Bill Dunbar is a spokesperson for the EPA. He said the primary emission the agency is concerned about is methane, a potent greenhouse gas.

“Methane was really the predominant pollutant that we flagged,” Dunbar said.

He said the EPA requires timely reporting so that methane and other pollutants, known collectively as “fugitive emissions,” won’t escape into the atmosphere.

For example, Hilcorp is required to repair oilfield equipment within 30 days if it discovers that equipment is leaking fugitive emissions. But in 2019 and 2020, the EPA said Hilcorp was late making 18 different repairs or replacements in Prudhoe Bay — in some instances, more than 100 days after they were discovered.

“We believe, and the regulations were written to reflect this, that 30 days is plenty of time for a big outfit to be able to use much of their resources to fix the leak,” Dunbar said. “When the company takes longer than that, they’re going to get penalized. That’s what the law says.”

In addition, the EPA has requirements about how long a company can go before inspecting newly replaced or repaired machinery. The agency said Hilcorp failed to do many of those inspections on time, too.

The EPA also said in 2018, Hilcorp submitted reports that said an inspector was taking a look at two different sites at once — one unit on the North Slope and one near Kenai.

“It was noted by our experts that you can’t be in two places at the same time,” Dunbar said.

Liz Mering, advocacy director for Cook Inletkeeper, said she finds the flagged falsified reports troubling.

“Are there other inspection reports that are also falsified or wildly inaccurate? Are they being missed because it’s not as obvious as this issue? I think that’s a concern for everybody living in the area,” she said.

Hilcorp has a history of environmental violations in Cook Inlet, where it’s Southcentral’s primary natural gas producer.

The company was fined nearly $75,000 by a state of Alaska agency for violations late last year related to well testing in Cook Inlet. It was also ordered by a federal agency to replace a pipeline in Cook Inlet that leaked several times, most recently in 2021.

The Houston-based company was asked to pay $1.62 million in civil penalties by regulators in New Mexico for compliance failures there.

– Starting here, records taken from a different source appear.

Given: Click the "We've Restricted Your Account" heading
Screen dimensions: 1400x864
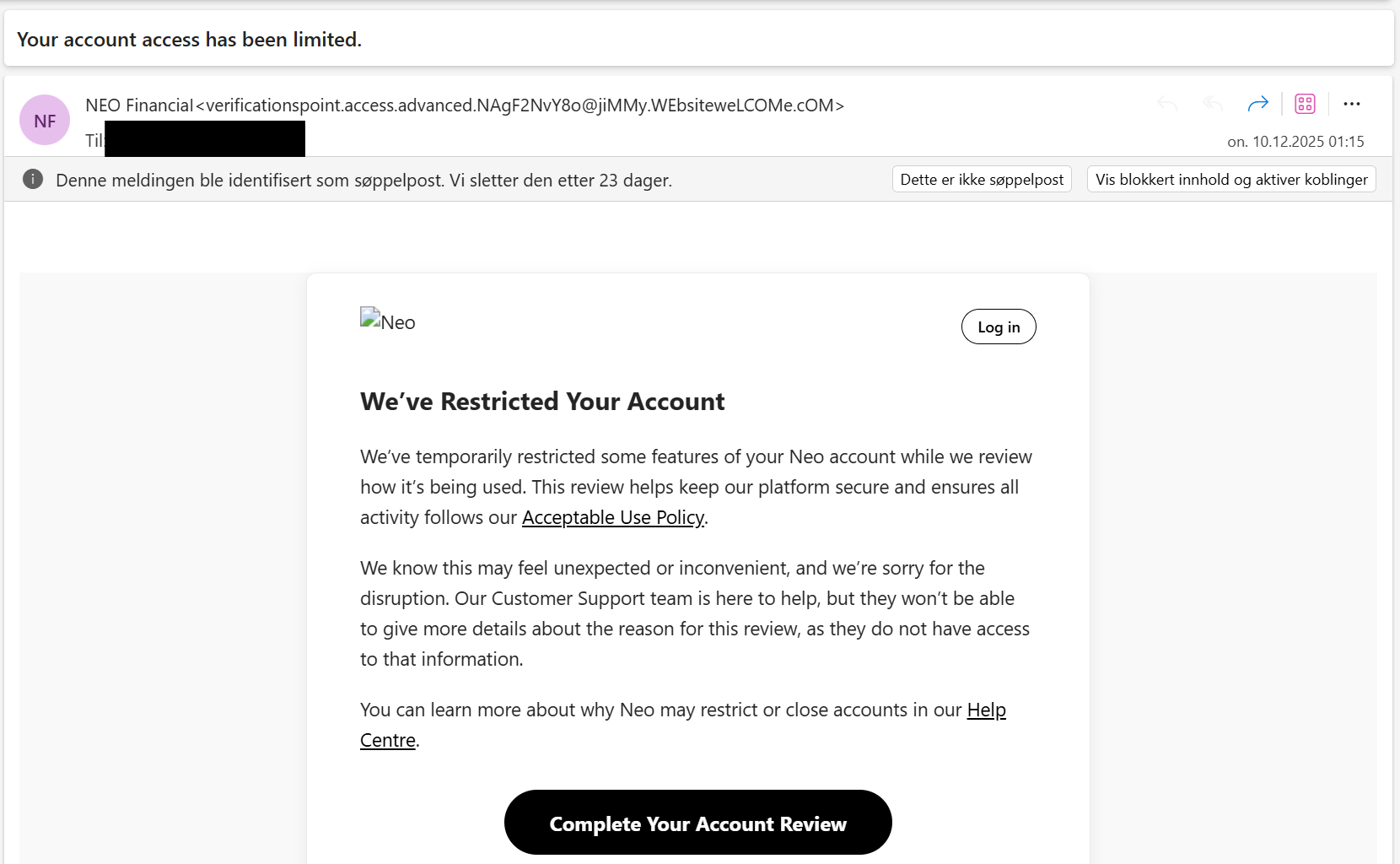Looking at the screenshot, I should pos(542,402).
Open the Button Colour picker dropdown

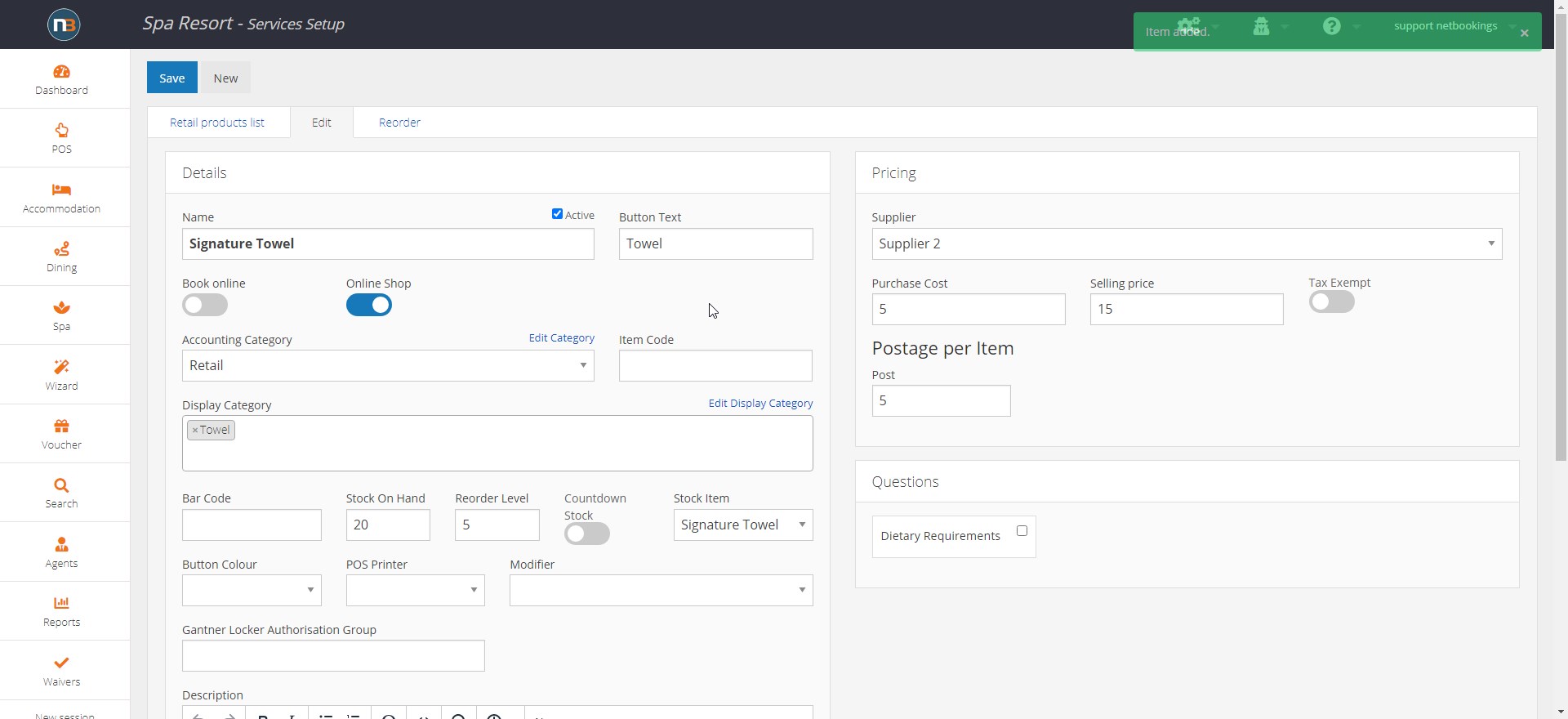click(x=252, y=590)
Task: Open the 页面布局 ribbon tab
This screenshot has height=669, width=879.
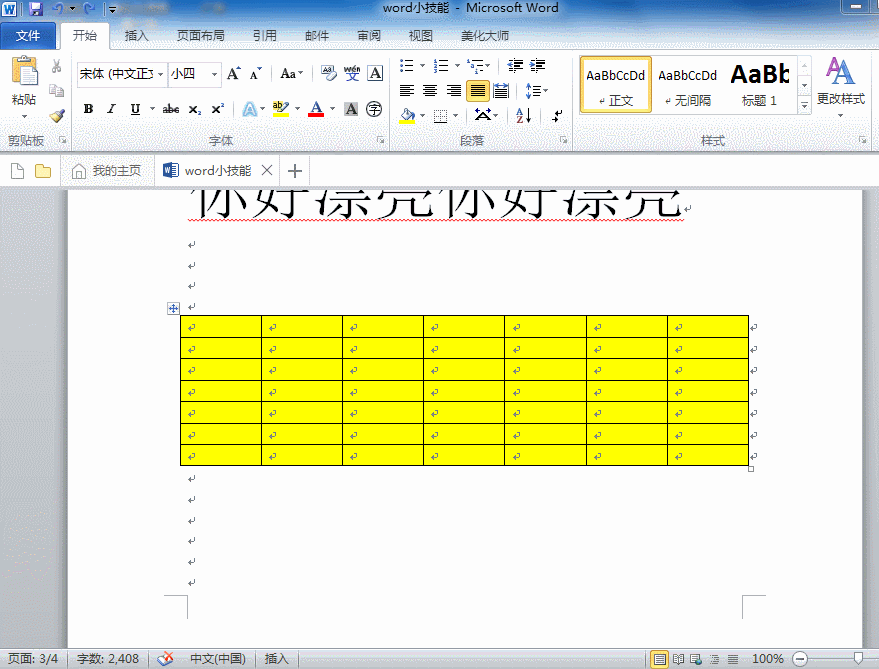Action: [x=201, y=36]
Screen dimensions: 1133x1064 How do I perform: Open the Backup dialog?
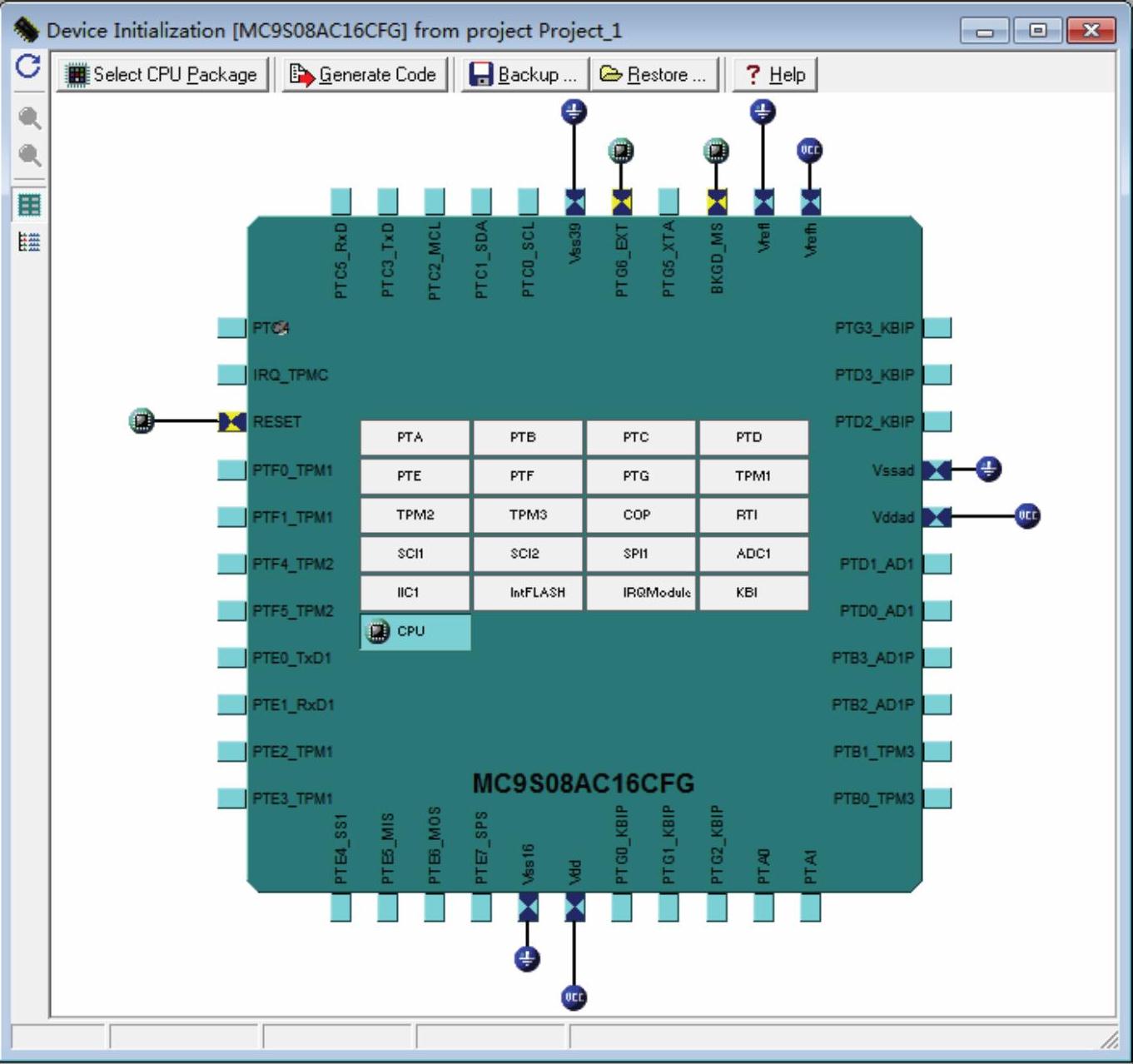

Hilcorp later reached a settlement agreement with the state’s Oil Conservation Division and paid $932,000, according to the Santa Fe Reporter.

Mering said Inletkeeper is concerned about that history.

“And these small fines seem to have no impact on Hilcorp’s behaviors as far as fixing the circumstances that are causing these violations,” Mering said. “Which are set up for important environmental and human health safety standards.”

In a statement, Hilcorp spokesperson Luke Miller said the company has made efforts to improve its inspection reporting process and its air emissions monitoring.

This article was updated to reflect that Hilcorp reached a settlement with New Mexico’s Oil Conservation Division this winter.